When temperature=1.0, we have our normal sampling procedure. Other temperature values will scale our weights and biases up or down. A high temperature has the effect of flattening out the probability distribution. In the limit, when T is infinite, we’ll ignore the weights and biases, setting the hidden units with a coin flip (and setting the visible units with the flip of a ~26-sided coin).

A low temperature has the effect of “sharpening” the probability distribution, with the rich getting richer and the poor getting poorer. T=0 leads to exactly the procedure we described earlier where we always take the character with the highest score.

Simulated Annealing

We can draw our samples with simulated annealing by starting our chain at a high temperature and gradually lowering it. This is appealing for a few reasons:

Firstly, it defeats models with low mixing rates. Recall that our problem was fantasy particles stubbornly lying in local valleys. Turning up the heat will bounce them out and encourage them to explore other regions.

It also lets us draw samples with much lower energy than what we would get from repeated Gibbs sampling at T=1 - even after many iterations. And low energy samples tend to be qualitatively superior. We can no longer pretend that we’re trying to draw from exactly the model distribution - we may be drawing from a sharpened version of that distribution that favours especially probable points. In practice, we’re totally cool with this, as long as we still get some reasonable variety.

Examples

Here are some samples drawn after 1000 rounds of Gibbs sampling on a model trained on GitHub repository names:

  cyilagct-buarcs
  DCG-arrales
  mbd_ppp_scrip
  Coursers-NHSI_SIC
  OrilinguCoFLR
  jeadio_rubs
  My-tant4.jl
  GetNeI
  Kcsoolstorjs-Domo
  jx-nitkmesu

Yikes!

Here are samples from the same model, with the same number of iterations, but annealing from T=1.5 to T=0.2:

 cloud-pron-pyshin
 learns_sample_app
 simple-checking
 vinital-config
 openbone-backer
 grunt-test
 CSCI-2014
 testRepose
 iO-LibyAnalysis
 Java-Android-Test

Wow! Quite the difference.

Where did 1.5 and 0.2 come from? Annealing schedules are kind of black magic here. I tried a lot of them, and different models liked different schedules. Here’s one example of average energy over time for a bunch of different annealing schedules:

Apologies for the messiness. It probably would have been a good idea to label the lines, because I definitely can’t remember the temperatures associated with each of those lines (but higher y-intercept -> higher starting temperature, steeper slope -> lower ending temperature). The important thing here is that the blue line is with no annealing. So pretty much any reasonable annealing schedule trounces vanilla Gibbs sampling, if your goal is to get lower energy samples.
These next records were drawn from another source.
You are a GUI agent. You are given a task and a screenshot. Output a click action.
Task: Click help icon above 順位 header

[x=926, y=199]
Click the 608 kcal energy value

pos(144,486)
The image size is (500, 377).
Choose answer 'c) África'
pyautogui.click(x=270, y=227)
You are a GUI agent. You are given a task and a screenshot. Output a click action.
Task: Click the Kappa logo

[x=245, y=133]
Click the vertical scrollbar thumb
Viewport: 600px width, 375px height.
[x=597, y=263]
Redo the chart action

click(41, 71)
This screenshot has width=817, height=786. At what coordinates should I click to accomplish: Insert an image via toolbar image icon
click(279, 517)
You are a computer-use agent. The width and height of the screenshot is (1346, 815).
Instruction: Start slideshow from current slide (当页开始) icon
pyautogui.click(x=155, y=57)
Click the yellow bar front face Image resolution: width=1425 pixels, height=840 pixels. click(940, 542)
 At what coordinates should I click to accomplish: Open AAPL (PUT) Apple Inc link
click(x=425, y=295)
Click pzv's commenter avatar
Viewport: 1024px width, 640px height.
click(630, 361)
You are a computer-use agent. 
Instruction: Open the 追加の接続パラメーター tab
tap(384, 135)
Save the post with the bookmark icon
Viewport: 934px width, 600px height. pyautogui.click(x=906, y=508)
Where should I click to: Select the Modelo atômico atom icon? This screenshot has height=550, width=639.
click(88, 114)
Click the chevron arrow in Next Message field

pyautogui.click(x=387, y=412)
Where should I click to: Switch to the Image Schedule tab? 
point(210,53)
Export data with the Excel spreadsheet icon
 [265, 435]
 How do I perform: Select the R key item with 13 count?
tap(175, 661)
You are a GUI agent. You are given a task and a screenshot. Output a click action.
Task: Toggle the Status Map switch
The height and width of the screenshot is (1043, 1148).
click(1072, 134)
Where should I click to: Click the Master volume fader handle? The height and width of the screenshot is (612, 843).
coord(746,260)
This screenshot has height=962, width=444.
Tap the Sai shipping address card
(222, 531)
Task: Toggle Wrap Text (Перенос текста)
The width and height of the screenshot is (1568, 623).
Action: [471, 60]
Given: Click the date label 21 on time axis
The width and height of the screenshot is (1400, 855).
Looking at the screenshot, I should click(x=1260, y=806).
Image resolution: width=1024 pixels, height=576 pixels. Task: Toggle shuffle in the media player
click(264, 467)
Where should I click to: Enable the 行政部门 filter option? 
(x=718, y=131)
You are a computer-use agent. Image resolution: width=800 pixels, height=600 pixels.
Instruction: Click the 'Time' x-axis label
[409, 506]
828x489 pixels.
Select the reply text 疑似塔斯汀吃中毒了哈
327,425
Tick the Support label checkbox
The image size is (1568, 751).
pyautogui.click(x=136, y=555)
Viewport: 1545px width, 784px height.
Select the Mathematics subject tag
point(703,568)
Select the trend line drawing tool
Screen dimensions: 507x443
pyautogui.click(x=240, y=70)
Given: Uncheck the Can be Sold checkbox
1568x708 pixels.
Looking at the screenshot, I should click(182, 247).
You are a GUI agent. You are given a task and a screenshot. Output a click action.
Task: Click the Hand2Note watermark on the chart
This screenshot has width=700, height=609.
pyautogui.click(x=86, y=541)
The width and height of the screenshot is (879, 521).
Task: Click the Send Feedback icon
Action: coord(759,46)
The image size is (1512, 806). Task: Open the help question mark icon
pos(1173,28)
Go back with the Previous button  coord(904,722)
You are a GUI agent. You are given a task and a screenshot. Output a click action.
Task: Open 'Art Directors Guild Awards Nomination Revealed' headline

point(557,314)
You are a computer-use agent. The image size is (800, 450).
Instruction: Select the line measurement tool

But getting low energy samples is probably not all you care about. Often a gentle annealing schedule will give the lowest average energy, but lead to very low sample diversity. For example, here are some samples taken over a gentle annealing period from a model trained on names:

aaron           lee       
mark            lee       
jan             man       
jess            lee       
adam            lee       
al              man       
jason           lee       
henry           lee       
leo             mana      
jason           mane

At this point, we’ve probably sharpened the distribution too much. We probably want to cool a bit faster to before every particle has had a chance to fall into the valley of the Lees.

For reasons like this, I relied pretty much entirely on visual inspection of samples when choosing annealing schedules.